Under the circumstances, American Employers and Pru Re cannot be said to have waived their rights to an implementation hearing. On the contrary, though they have agreed to be bound by the trigger of coverage decision in Eagle-Picher I,4 they have been careful to safeguard — in the record — their right to offer evidence on implementation.

For the reasons stated, plaintiff’s motion for entry of final judgment is denied, and implementation proceedings in the 1983 case are scheduled to go forward as follows. By August 15, 1986, the parties shall designate their experts and file written outlines of their implementation proposals. A pretrial conference will be held on September 11,1986, at 3:00 p.m. Based on these filings and the pretrial conference, *12the Court will set a date for the implementation hearing.

. The other Eagle-Picher I defendants had by that time settled.

. As defendants have pointed out, it is not at all clear that a motion for entry of final judgment can properly be maintained against nonparties under Rule 58 or any other authority. I therefore treat this filing, as a memorandum expressing Eagle-Picher’s view as to the preclusive effect of this Court’s decision and judgment entered in the 1978 case.
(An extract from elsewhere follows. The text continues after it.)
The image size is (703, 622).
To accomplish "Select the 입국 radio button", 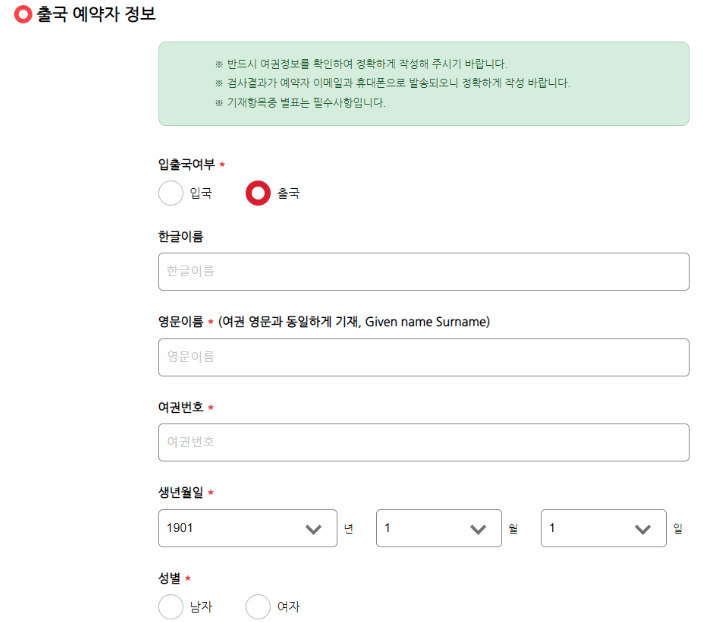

. The motion for summary judgment on the trigger of coverage issue was a defensive non-mutual use of collateral estoppel on which defendants prevailed because the identical issue they sought to preclude was actually and necessarily decided on the merits in Eagle-Picher I. See Allen v. McCurry, 449 U.S. 90, 94-95, 101 S.Ct. 411, 414-415, 66 L.Ed.2d 308 (1980). It is axiomatic that a party using collateral estoppel defensively is not itself bound by a prior ruling held to have preclusive effect, where the movant was not a party to the earlier litigation. O’Reilly v. Malon, 747 F.2d 820, 822-23 (1st Cir.1984) ("collateral estoppel turns on whether or not the parties had a full and fair opportunity to litigate a matter”).

. As noted previously, they as nonparties are not bound as a matter of law.